The disorders related to menstruation are the most common psycho-gynecologic disorders (1). Premenstrual syndrome (PMS) often causes some similar difficulties among females (2). PMS is commonly seen among women of reproductive age and can be aggravated by emotional and physical symptoms (3). (PMS) has a wide variety of signs and symptoms tend to recur in a predictable pattern including fatigue, pain, mood swings, food cravings, tender breasts, irritability and depression (1),(2). The physical and emotional changes individuals experience with premenstrual syndrome may vary from just slightly noticeable to intense (3). It's estimated that almost 3 of every 4 menstruating women, have undergone some form of premenstrual syndrome (4). 20 to 32 percent of women report moderate to severe symptoms that affect some aspects of life, moreover 3 to 8 percent of them report Premenstrual dysphoric disorder (PMDD). The severity of symptoms can vary by individual and by month (5). PMS symptoms start 5 to 11 days before menstruation and normally go away while menstruation begins (4). For most women, the physical pain and psychological distress are severe enough to affect their daily lives (5).
Researches have demonstrated that pain is most common complaint among menstruating women;it has some different difficulties for them, for example, many women often self-prescribe in order to relief pain caused by PMS (6). Generally, PMS increase perceived pain among women; it dramatically augments the risk of pain medication abuse (5),(7). PMS correlates with a significant increase among women in general population that makes them undergo direct medical costs and a large increase in indirect costs (8). It has been observed that pain intensity can be affected by psychosocial variables such as pain catastrophizing, beliefs on pain, coping skills, perceived social support, and learning about pain from important others (9),(6).
In this way, it has been reported that psychological distress is another most important symptom women suffer from before and during menstruation (10),(11). After the complaints about pain, psychological distress is the most common symptom that makes women consult with a mental health practitioner (12),(9). Years ago, it had been assumed that psychological distress is just only caused by physiological alterations while investigations have shown that premenstrual and menstruating psychological distress can be predicted by psycho-social factors and cultural instructions (8),(13),(14),(11),(1).
Therefore (PMS) has multifactorial etiology and it may be affected by hormonal, genetic, environmental, and psycho-socio-cultural factors (15),(8). Some common repetitive risk factors for premenstrual syndrome include a history of depression or mood disorders, such as postpartum depression or bipolar disorder, a family history of PMS, physical trauma, emotional trauma, domestic violence, substance abuse, a family history of depression, major depressive disorder, seasonal affective disorder, dysmenorrhea, generalized anxiety disorder, schizophrenia (5),(8),(9),(16).
Among psychological factors, suggestibility is the state where a subject is inclined (and willing to accept) the actions or suggestions of others (17),(18). Suggestibility can make individuals have selective attention and it may increase psychological distress (19). Suggestibility level has been defined as an index which can predict the intensity of psychogenic pain (20).

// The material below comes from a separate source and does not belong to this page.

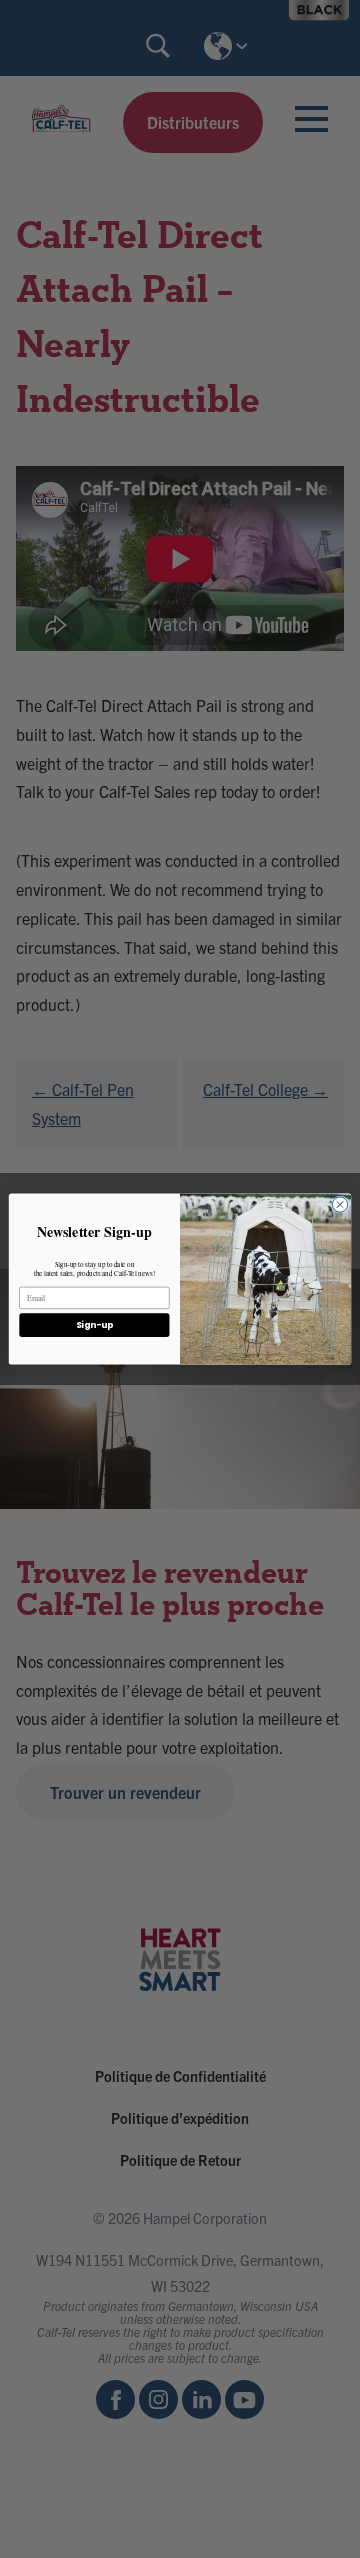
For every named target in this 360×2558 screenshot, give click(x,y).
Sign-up (94, 1325)
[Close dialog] (339, 1204)
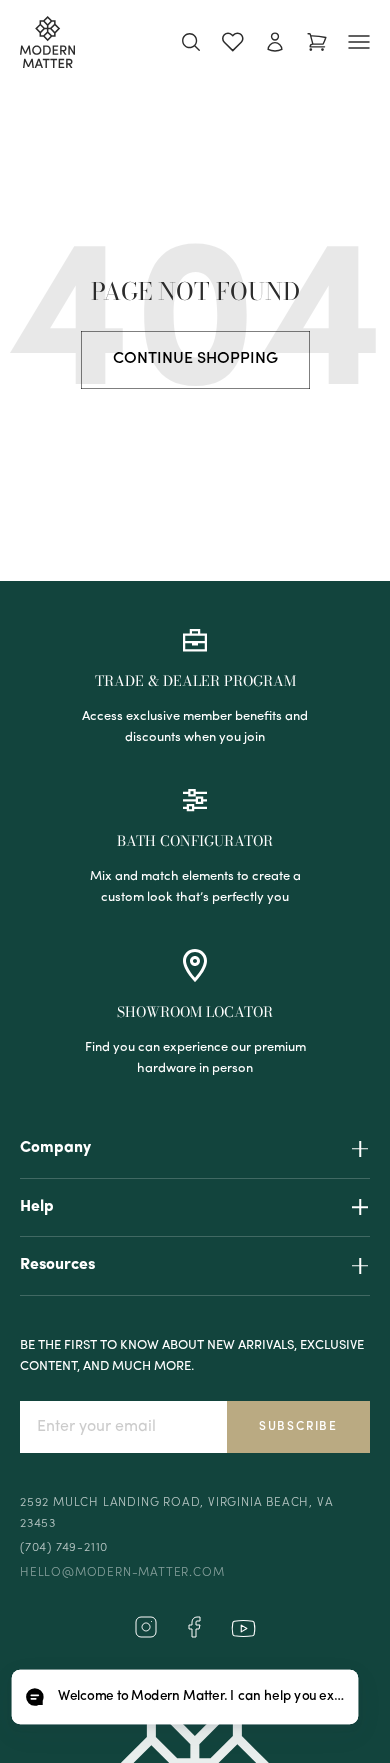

In this manner it has been observed that there was a negative significant relationship between the attitude towards menstruation, considering the menstruation a debilitating event and complaining about the severity and symptoms of PMS (6),(21). There had been a higher rate of complaining about severity and symptoms of PMS in individuals displaying negative attitudes towards menstruation, considering the menstruation as a debilitating event and failing to predict the changes concerning menstruation on themselves (22).
It should be mentioned that (PMS) can worsen menstruating women’s quality of life and social life (20),(5). (PMS) may adversely affect physical and social activities and interfere with interpersonal relationships and work productivity, and finally influence the quality of life (4). (PMS) is an important difficulty which decreases women’s self-confidence, impairs physical, social and mental health, causes the labor loss, negatively affects the daily life, social activities, family relationships, sleep quality, attendance on lessons and academic achievement and consequently decreases the quality of life. Thus, the detection of women with (PMS), determination of their frequent symptoms and the definition of relevant variables increasing these symptoms, can guide the interventions such as psychoeducation, developing positive attitudes, and increasing the coping mechanisms regarding the menstrual cycle and (PMS) to be planned in decreasing the (PMS)-induced problems.
With regard to importance of detecting effective psycho-social factors on intensity of premenstrual syndromes (perceived pain and psychological distress) this investigation has aimed to assess Predictability of pain intensity and psychological distress by suggestibility and attitude to menstruation among Iranian population of women.